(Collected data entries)
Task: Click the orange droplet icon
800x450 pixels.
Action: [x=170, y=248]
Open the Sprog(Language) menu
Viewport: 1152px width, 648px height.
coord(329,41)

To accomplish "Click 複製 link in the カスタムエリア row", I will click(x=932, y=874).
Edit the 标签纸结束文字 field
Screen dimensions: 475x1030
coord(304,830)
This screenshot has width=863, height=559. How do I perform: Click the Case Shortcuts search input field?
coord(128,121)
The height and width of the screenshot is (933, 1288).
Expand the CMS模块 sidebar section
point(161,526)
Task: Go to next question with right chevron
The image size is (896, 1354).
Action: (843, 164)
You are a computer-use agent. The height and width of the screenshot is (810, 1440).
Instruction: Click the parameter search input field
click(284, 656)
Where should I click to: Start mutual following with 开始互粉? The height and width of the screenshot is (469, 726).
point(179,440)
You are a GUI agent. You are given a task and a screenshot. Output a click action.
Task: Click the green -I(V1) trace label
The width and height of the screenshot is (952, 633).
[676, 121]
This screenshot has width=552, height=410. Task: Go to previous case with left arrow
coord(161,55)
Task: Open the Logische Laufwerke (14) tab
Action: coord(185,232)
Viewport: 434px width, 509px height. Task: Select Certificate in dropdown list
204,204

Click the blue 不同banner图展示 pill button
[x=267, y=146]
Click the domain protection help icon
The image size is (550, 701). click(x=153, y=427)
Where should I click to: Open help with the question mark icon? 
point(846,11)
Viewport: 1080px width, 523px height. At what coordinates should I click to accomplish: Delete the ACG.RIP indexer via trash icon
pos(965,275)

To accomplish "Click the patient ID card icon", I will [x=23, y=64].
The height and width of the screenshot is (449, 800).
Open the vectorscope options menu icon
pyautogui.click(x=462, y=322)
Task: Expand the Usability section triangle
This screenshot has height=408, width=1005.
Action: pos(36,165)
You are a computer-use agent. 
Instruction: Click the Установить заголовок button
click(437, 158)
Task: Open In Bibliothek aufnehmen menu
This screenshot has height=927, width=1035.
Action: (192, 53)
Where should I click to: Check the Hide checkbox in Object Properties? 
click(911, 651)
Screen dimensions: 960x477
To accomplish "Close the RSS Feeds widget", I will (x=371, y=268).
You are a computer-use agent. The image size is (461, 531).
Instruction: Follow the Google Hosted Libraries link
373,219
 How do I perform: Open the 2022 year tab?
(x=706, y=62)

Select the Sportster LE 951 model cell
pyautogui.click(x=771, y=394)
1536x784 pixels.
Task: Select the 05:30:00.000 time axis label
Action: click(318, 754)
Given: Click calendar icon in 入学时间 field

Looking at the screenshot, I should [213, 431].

**Task prompt**: Each entry above needs to be returned exactly as written.

**Answer section**:
Task: Click the orange droplet icon
800x450 pixels.
Action: [x=170, y=248]
Open the Sprog(Language) menu
Viewport: 1152px width, 648px height.
coord(329,41)

To accomplish "Click 複製 link in the カスタムエリア row", I will click(x=932, y=874).
Edit the 标签纸结束文字 field
Screen dimensions: 475x1030
coord(304,830)
This screenshot has width=863, height=559. How do I perform: Click the Case Shortcuts search input field?
coord(128,121)
The height and width of the screenshot is (933, 1288).
Expand the CMS模块 sidebar section
point(161,526)
Task: Go to next question with right chevron
The image size is (896, 1354).
Action: (843, 164)
You are a computer-use agent. The height and width of the screenshot is (810, 1440).
Instruction: Click the parameter search input field
click(284, 656)
Where should I click to: Start mutual following with 开始互粉? The height and width of the screenshot is (469, 726).
point(179,440)
You are a GUI agent. You are given a task and a screenshot. Output a click action.
Task: Click the green -I(V1) trace label
The width and height of the screenshot is (952, 633).
[676, 121]
This screenshot has width=552, height=410. Task: Go to previous case with left arrow
coord(161,55)
Task: Open the Logische Laufwerke (14) tab
Action: coord(185,232)
Viewport: 434px width, 509px height. Task: Select Certificate in dropdown list
204,204

Click the blue 不同banner图展示 pill button
[x=267, y=146]
Click the domain protection help icon
The image size is (550, 701). click(x=153, y=427)
Where should I click to: Open help with the question mark icon? 
point(846,11)
Viewport: 1080px width, 523px height. At what coordinates should I click to accomplish: Delete the ACG.RIP indexer via trash icon
pos(965,275)

To accomplish "Click the patient ID card icon", I will [x=23, y=64].
The height and width of the screenshot is (449, 800).
Open the vectorscope options menu icon
pyautogui.click(x=462, y=322)
Task: Expand the Usability section triangle
This screenshot has height=408, width=1005.
Action: pos(36,165)
You are a computer-use agent. 
Instruction: Click the Установить заголовок button
click(437, 158)
Task: Open In Bibliothek aufnehmen menu
This screenshot has height=927, width=1035.
Action: (192, 53)
Where should I click to: Check the Hide checkbox in Object Properties? 
click(911, 651)
Screen dimensions: 960x477
To accomplish "Close the RSS Feeds widget", I will (x=371, y=268).
You are a computer-use agent. The image size is (461, 531).
Instruction: Follow the Google Hosted Libraries link
373,219
 How do I perform: Open the 2022 year tab?
(x=706, y=62)

Select the Sportster LE 951 model cell
pyautogui.click(x=771, y=394)
1536x784 pixels.
Task: Select the 05:30:00.000 time axis label
Action: click(318, 754)
Given: Click calendar icon in 入学时间 field

Looking at the screenshot, I should [213, 431].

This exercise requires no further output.